Adobe corrigió 61 vulnerabilidades en 12 productos. Se encontraron problemas en Acrobat Reader, InDesign, Photoshop, Illustrator, ColdFusion y otros programas. La historia más problemática está relacionada con Acrobat Reader: una de las fallas ya la están explotando los atacantes. La vulnerabilidad recibió máxima prioridad; se recomienda instalar la actualización de inmediato. Tampoco conviene ignorar el segundo conjunto de correcciones para Reader.

Destaca especialmente ColdFusion. Allí cerraron siete vulnerabilidades con alta puntuación de gravedad, y la actualización también recibió prioridad urgente. En otros productos la situación es más tranquila: hay errores, pero al momento de publicar los parches no se habían registrado ataques contra ellos.

Microsoft actuó a mucha mayor escala. La compañía solucionó 163 vulnerabilidades, y si se cuentan componentes de terceros y las actualizaciones de Chromium, el total asciende a 247. En volumen, es una de las mayores publicaciones de la historia.

Una de las vulnerabilidades ya se está empleando en ataques reales. Se trata de CVE-2026-32201 en SharePoint Server. Hay pocos detalles, pero errores similares a menudo están relacionados con ejecución de scripts entre sitios y permiten modificar o leer datos en el servidor. Si SharePoint está accesible desde Internet, es mejor no retrasar la actualización.

Otro problema notable, CVE-2026-33825 en Microsoft Defender, ya se hizo público. La explotación funciona de forma inestable, pero la vulnerabilidad es real y se publicó un parche.

Dos vulnerabilidades parecen potenciales «gusanos». La primera, CVE-2026-33827, afecta la pila de red de Windows y permite ejecutar código de forma remota sin autenticación y sin interacción del usuario. Con ciertas configuraciones de red, un atacante puede propagar el ataque automáticamente. La segunda, CVE-2026-33824, está relacionada con el protocolo de intercambio de claves IKE. En ese caso, bloquear los puertos UDP 500 y 4500 ayuda parcialmente, pero el riesgo dentro de la red persiste.
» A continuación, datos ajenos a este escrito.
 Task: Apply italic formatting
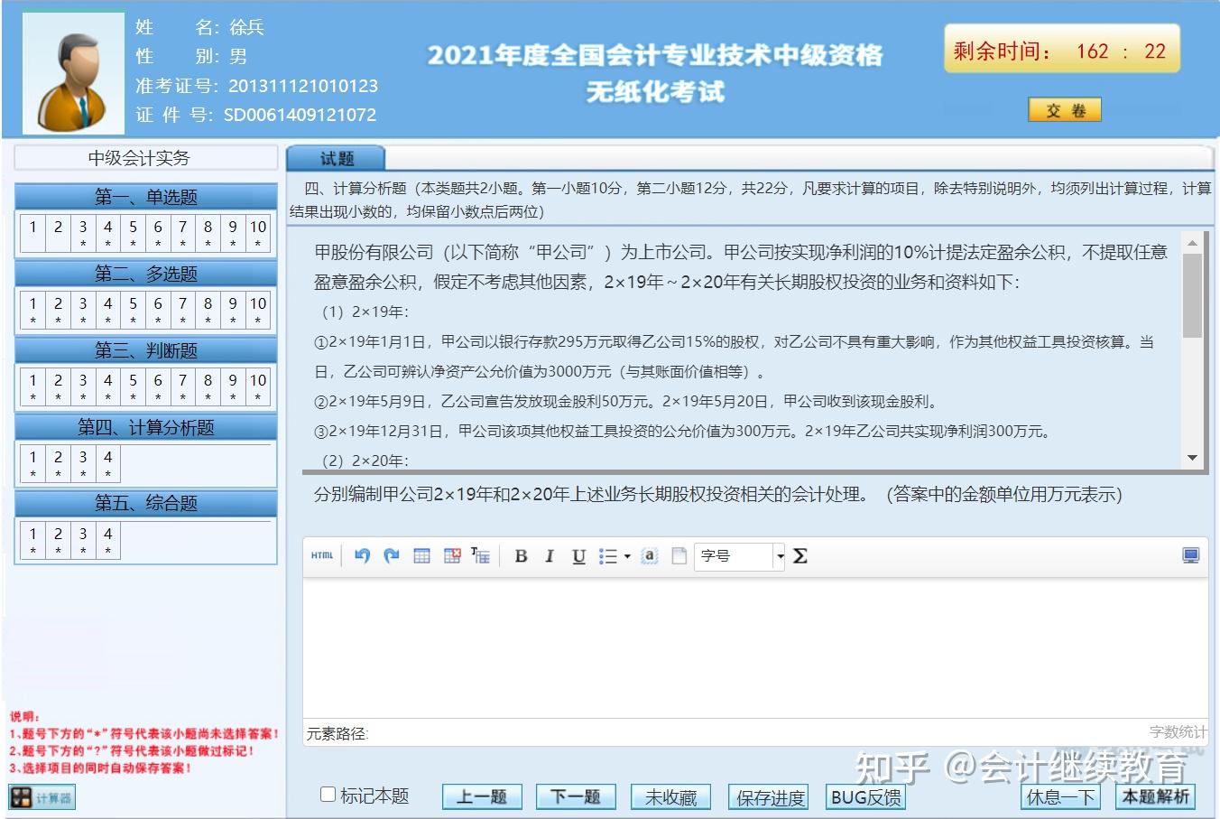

Entre los problemas críticos también hay errores en aplicaciones de oficina, donde nuevamente aparece el panel de vista previa como posible vector de ataque. También se encontró una vulnerabilidad en el cliente de Escritorio Remoto, pero para explotarla se necesita conexión a un servidor malicioso.

La mayor parte de las correcciones de abril cierra escaladas de privilegios. En la mayoría de los casos, un atacante que ya ha conseguido acceso puede obtener derechos de administrador o del sistema (SYSTEM). Hay excepciones. Por ejemplo, una vulnerabilidad en Azure Monitor Agent otorga acceso con privilegios root, y un error en SQL Server permite obtener privilegios de administrador de la base de datos.

Otro grupo lo constituyen las evasiones de mecanismos de seguridad. Las vulnerabilidades afectan a BitLocker, Secure Boot, Windows Hello e incluso PowerShell. En un caso, un atacante puede eludir la verificación de expresiones y lograr la ejecución de código. En otro, puede interferir en el funcionamiento del entorno aislado Virtualization-Based Security y acceder a memoria protegida.

Las fugas de información parecen menos peligrosas, pero también ayudan en los ataques. La mayoría de las veces se trata de filtración de direcciones de memoria o de datos desde la sandbox. Entre los casos raros está la filtración del contenido del Model Context Protocol al trabajar con Copilot. El paquete de parches de abril resultó pesado tanto por la cantidad como por el contenido. Ante las campañas ya conocidas y las amenazas potencialmente «autodiseminantes», no conviene retrasar las actualizaciones en esta ocasión.